PUBLICATION
The zebrafish caudal fin amputation model simulates the impact of hyperglycemia on inflammation and regeneration
- Authors
- Li, H., Zhao, Y.C., Mo, D.S., Zhang, Y.J., Yang, Y.Z., Huang, J.T., Kong, P., Zhou, T., Lu, H., He, Z.X., Shu, L.P.
- ID
- ZDB-PUB-251121-17
- Date
- 2025
- Source
- American journal of translational research 17: 765976757659-7675 (Journal)
- Registered Authors
- He, Zhi-Xu, Shu, Li-Ping
- Keywords
- Danio rerio, MAPK pathway, hyperglycemia, inflammatory factors, leukocyte migration, tissue repair and regeneration
- MeSH Terms
- none
- PubMed
- 41268230 Full text @ Am J Transl Res
Citation
Li, H., Zhao, Y.C., Mo, D.S., Zhang, Y.J., Yang, Y.Z., Huang, J.T., Kong, P., Zhou, T., Lu, H., He, Z.X., Shu, L.P. (2025) The zebrafish caudal fin amputation model simulates the impact of hyperglycemia on inflammation and regeneration. American journal of translational research. 17:765976757659-7675.
Abstract
Objective In this study, we aimed to create a diabetic zebrafish model and investigate the effects of high glucose levels on both inflammation and tissue regeneration.
Methods We established the Tübingen strain of zebrafish (wild type, WT) and Tg (mpo: EGFP), and Tg (coro1a: EGFP) zebrafish models of caudal fin amputation to study tissue regeneration and assess inflammation.
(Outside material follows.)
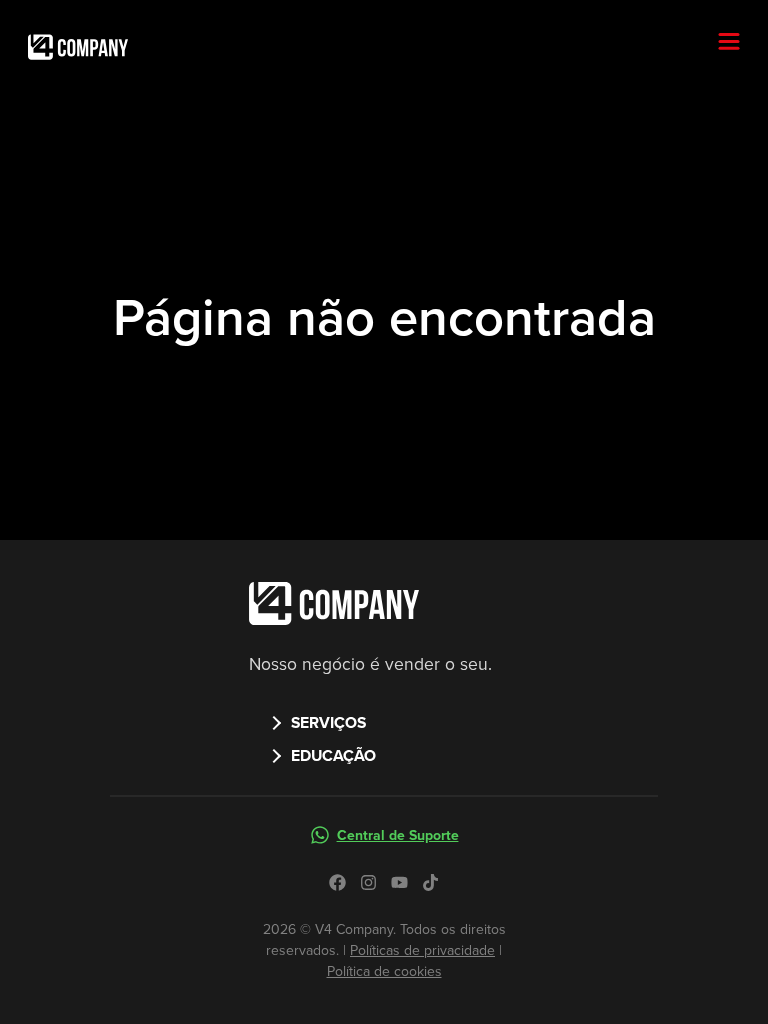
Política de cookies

Results Our results revealed that elevated glucose levels led to the increased recruitment of neutrophils and macrophages following amputation. Zebrafish larvae exposed to 222 mM glucose for 14 days exhibited severely impaired limb regeneration postamputation. In addition, the levels of key inflammatory factors, including interleukin-1β (IL-1β), interleukin-6 (IL-6), tumor necrosis factor-α (TNF-α), vascular cell adhesion molecule-1 (VCAM-1), and monocyte chemoattractant protein-1 (MCP-1), which are closely associated with the development of diabetic wounds, were significantly increased after caudal fin amputation upon glucose exposure. Most notably, the p38 inhibitor SB203580 effectively reduced the expression of these key inflammatory factors and promoted tissue regeneration under high-glucose conditions. According to high-throughput transcriptome sequencing, caudal fin amputation following glucose exposure resulted in the enrichment of genes in several pathways involved in amino acid metabolism, lipid metabolism, and inflammation.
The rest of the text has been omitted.